Gerçek Kesit’i bol bol tüketmiş bünyeye pek hoş geliyordu. Lakin babam izlememe
izin vermiyordu. Babam ortalama 3 günde 1 yurt dışındaydı. Yani ortalama 3
haftada 1 izliyordum. Tıbbi dedektifler gerçek olayları, canlandırmalarla
anlatıyordu. Hummalı bir katil bulma çalışması mevcuttu. Bir bölümde kamyonetin
birine cinayet mahallindeki fasulyemsi ağaçtan bir parça düşmüştü. Bir bölümde
görgü tanığı (şuna görgü şahidi deyince sinirlenirim oynuyor) hipnozla,
öylesine önünden geçen bir arabanın plakasını hatırlamıştı. Bir bölümde katil
verandaya uzanan merdivenin altındaki pencereden girmişti içeri… Bölümde de en
iyi dersim kriminoloji. Veya anayasadan aldığım idam konusuna dersten bağımsız
olarak epey kafa yordum.
Bu adamlar cinayet çözüyor, hem de New York’ta. Ben
ölüyorum. İçimdeki New York ve dışımdaki İstanbul’da. İçimdeki New York,
dışımdaki İstanbul, ben ve kendim birbirimize uzağız. Fazlasıyla. Evrenin
köşelerini oluşturuyoruz. Evren sonsuz değilmiş. Bu tür bilgilerin hepsi içimi
daraltır. Kapalı yerde kalma korkum vardı eskiden. Belki ondandır. Koltuğa
oturduktan sonra televizyonu en çok ben çeviriyorum kendime doğru.
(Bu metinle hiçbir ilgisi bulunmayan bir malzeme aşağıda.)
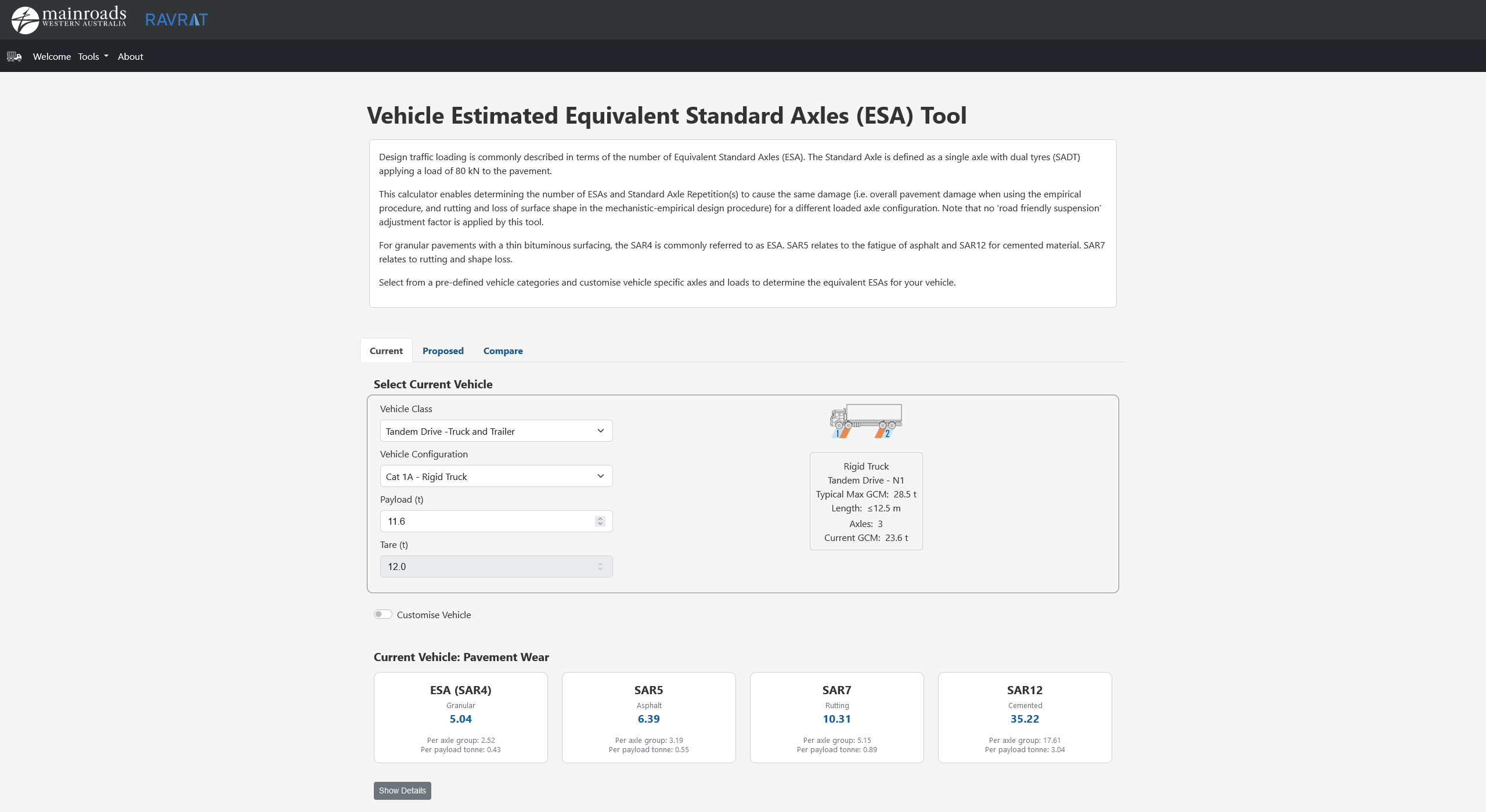Image resolution: width=1486 pixels, height=812 pixels.
Task: Open the About page link
Action: click(130, 56)
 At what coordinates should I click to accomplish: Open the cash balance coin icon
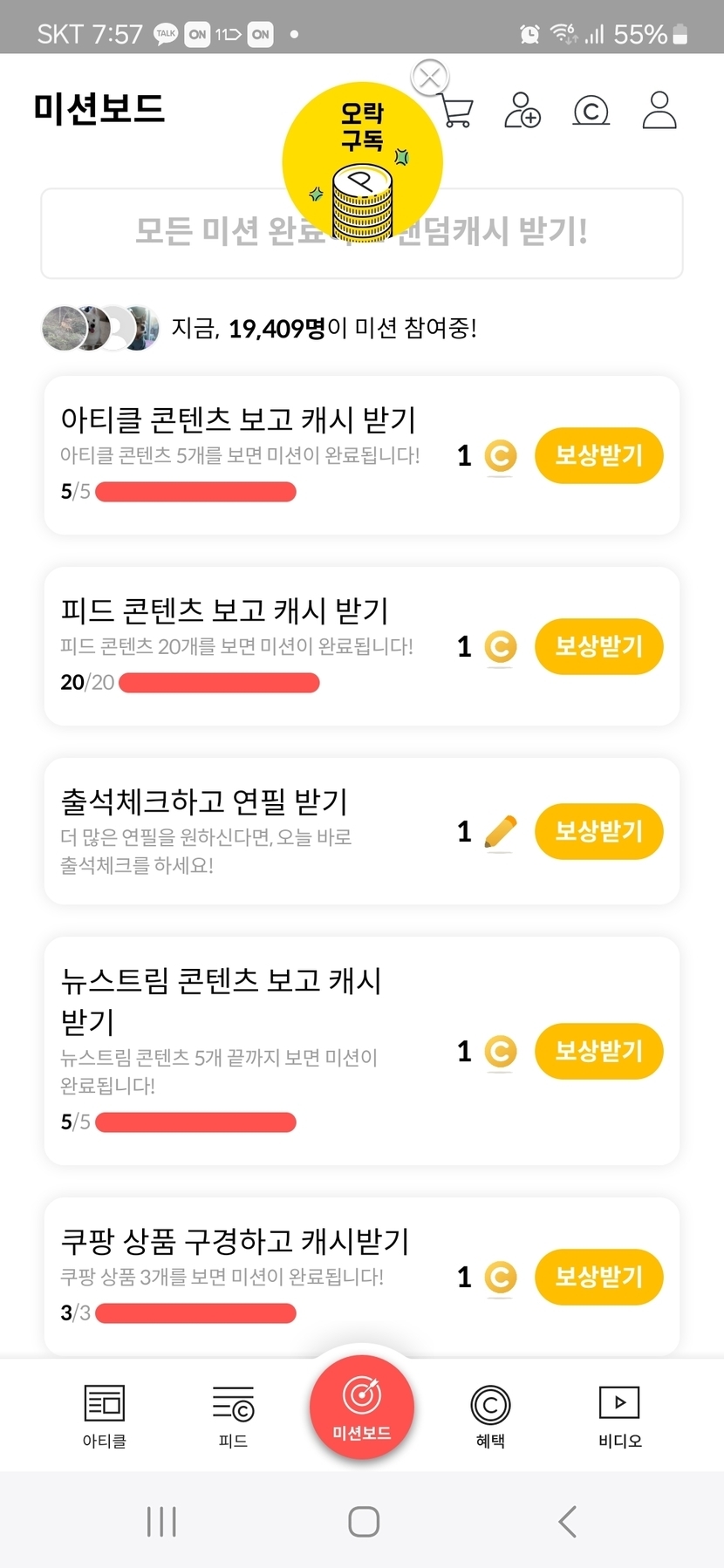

Neden
ısrarla başka açıya bakan televizyona bakar ki insan; yalnız başınaysa? Joey ne
diyordu Friends’de “Evinde televizyon mu yok? Peki koltukların nereye bakıyor?”
İçimin her tarafında sıkıntı var. Csi başlıyor. “Ders çalışsana. Ders çalıştın
mı? Ders.” Ebeveynlerim yeni öğrenmiş gibi “ders” sözcüğünü sürekli cümle
içinde kullanıyor. Kendimce dersten mühim dertlere sahibim. Çoğu kişi bundan
dolayı pişman olacağımı düşünüyor, bir gün. Ders çalışmadığım anlar gelecekte
başıma dert olacakmış. Pişman da olmadım, dert de olmadı. Dertler derslerden
büyüktü, evet büyükmüş zaten. Bir doğruya yanlış gözüyle bakınca bütün
seçenekler yanlış geliyor. “Soruyu iki kez okumayın, kafanız karışmasın.” Csi
başlıyor. Arada annem meyve getiriyor. Midemdeki sıkıntı, canım sıkıntı sınırı, Mayıs Sıkıntısı. Çeşitlerimiz bol. Hep
ağlıyorum. Atmacalar kanatlarını kaç kez çırpar bir saniyede? Ben daha hızlı
ağlıyorum. Csi ekibi arkadaşlarım. Bitince televizyon izleme hakkım sona
erecek. Bitmesin. Yavaşlayın, yavaşla, yavaşlasın. Yıllardır, insansız bir
adada gözlerim bağlıymış ve birden suratımda bir tokat patlamış gibi... Bir
şarkı patlıyor. Gözlerim doluyor. Yer çekimi olmasa gözyaşlarımda boğulacağım. Annem
süt getiriyor. Belli etmiyorum. Dizi bitiyor. Süt hiçbir zaman uykumu
getirmiyor. Odama çıkıyorum. Derhal buluyorum şarkıyı. Kulağımda şarkı, kendimi
balkona atıyorum. Demirlere yaslanıp sigara yakıyorum. Ateş aydınlatıyor
geceyi, beni pencerede görüyorum. Çözümsüz bir cinayet işlemişim. İlk
sigaralarımın hemen-hepsini hatırlıyorum.